§ **GIVEN RECORDS**:
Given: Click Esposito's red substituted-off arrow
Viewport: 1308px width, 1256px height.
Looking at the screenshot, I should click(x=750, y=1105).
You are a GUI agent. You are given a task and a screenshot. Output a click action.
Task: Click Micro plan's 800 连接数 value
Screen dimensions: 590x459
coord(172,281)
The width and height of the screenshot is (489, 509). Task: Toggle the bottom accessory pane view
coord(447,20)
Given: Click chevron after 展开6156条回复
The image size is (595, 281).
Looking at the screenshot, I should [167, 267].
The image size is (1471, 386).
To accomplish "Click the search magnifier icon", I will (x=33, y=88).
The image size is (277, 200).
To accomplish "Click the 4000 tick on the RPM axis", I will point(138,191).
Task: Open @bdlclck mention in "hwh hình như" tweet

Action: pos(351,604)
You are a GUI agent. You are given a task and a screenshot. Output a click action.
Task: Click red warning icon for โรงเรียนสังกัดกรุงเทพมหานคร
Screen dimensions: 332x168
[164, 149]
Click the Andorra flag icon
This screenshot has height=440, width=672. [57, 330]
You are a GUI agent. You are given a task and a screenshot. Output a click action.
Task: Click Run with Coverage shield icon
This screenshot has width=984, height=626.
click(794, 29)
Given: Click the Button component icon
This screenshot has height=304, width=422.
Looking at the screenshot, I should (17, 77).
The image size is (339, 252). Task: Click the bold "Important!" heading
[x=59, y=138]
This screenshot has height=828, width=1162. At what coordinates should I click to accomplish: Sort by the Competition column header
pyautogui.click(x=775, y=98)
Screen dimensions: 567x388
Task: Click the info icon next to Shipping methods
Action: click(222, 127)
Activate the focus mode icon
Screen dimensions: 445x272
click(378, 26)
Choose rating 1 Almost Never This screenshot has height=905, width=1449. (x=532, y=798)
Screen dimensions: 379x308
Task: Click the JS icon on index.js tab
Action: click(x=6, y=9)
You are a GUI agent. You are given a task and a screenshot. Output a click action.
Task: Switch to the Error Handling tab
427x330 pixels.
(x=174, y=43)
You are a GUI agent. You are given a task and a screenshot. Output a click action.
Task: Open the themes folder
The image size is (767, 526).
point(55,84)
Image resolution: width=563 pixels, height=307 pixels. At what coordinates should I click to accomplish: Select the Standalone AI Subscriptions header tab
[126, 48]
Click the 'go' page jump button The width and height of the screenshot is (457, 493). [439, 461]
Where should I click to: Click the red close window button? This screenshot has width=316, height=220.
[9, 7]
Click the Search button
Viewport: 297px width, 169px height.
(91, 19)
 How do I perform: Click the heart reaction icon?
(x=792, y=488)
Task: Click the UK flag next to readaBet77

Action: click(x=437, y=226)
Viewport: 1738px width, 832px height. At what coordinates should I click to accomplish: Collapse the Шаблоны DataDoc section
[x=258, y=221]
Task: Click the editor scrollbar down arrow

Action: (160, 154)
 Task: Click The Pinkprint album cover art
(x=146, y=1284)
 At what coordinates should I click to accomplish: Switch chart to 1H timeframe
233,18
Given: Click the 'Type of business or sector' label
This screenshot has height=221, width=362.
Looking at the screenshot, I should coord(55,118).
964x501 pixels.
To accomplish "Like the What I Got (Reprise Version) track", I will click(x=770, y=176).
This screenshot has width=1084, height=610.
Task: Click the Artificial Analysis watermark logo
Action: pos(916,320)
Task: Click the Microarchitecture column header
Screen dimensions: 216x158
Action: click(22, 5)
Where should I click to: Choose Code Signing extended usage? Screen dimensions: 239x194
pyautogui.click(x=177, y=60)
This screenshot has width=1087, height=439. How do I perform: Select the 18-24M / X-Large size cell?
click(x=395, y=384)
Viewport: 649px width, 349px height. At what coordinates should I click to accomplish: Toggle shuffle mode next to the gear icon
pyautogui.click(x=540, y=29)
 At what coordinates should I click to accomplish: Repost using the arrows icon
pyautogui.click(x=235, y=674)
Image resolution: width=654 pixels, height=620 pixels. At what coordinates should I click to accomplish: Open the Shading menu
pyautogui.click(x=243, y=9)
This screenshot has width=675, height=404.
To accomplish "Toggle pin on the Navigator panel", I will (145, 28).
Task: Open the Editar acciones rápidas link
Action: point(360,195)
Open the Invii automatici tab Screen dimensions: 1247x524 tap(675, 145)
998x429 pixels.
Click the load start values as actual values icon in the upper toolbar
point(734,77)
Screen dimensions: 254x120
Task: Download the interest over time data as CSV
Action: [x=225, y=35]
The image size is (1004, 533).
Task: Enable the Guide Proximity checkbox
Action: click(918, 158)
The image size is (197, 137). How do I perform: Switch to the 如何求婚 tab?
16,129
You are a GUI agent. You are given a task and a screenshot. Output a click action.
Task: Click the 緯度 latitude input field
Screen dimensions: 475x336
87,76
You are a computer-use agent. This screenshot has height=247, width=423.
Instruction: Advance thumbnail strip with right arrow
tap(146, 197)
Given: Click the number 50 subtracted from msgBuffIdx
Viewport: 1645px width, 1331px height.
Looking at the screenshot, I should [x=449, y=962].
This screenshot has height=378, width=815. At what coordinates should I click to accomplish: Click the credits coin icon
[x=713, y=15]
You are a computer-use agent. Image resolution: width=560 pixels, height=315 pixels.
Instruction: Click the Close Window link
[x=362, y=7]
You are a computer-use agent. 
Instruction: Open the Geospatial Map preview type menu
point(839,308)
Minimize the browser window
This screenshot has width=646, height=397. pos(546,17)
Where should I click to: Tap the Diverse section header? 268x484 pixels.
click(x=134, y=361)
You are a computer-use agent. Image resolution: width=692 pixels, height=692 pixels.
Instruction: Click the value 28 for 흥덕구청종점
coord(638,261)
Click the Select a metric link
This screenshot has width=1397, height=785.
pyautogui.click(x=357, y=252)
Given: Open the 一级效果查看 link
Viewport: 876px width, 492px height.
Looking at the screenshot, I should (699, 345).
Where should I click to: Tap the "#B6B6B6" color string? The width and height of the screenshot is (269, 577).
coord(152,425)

§ **EXERCISE DETAILS**:
Write out word for word the stretch of the records above, from the line containing "You are a computer-use agent. Image resolution: width=560" through the end of the records.

§ **SOLUTION FOR THIS TASK**:
You are a computer-use agent. Image resolution: width=560 pixels, height=315 pixels.
Instruction: Click the Close Window link
[x=362, y=7]
You are a computer-use agent. 
Instruction: Open the Geospatial Map preview type menu
point(839,308)
Minimize the browser window
This screenshot has width=646, height=397. pos(546,17)
Where should I click to: Tap the Diverse section header? 268x484 pixels.
click(x=134, y=361)
You are a computer-use agent. Image resolution: width=692 pixels, height=692 pixels.
Instruction: Click the value 28 for 흥덕구청종점
coord(638,261)
Click the Select a metric link
This screenshot has width=1397, height=785.
pyautogui.click(x=357, y=252)
Given: Open the 一级效果查看 link
Viewport: 876px width, 492px height.
Looking at the screenshot, I should (699, 345).
Where should I click to: Tap the "#B6B6B6" color string? The width and height of the screenshot is (269, 577).
coord(152,425)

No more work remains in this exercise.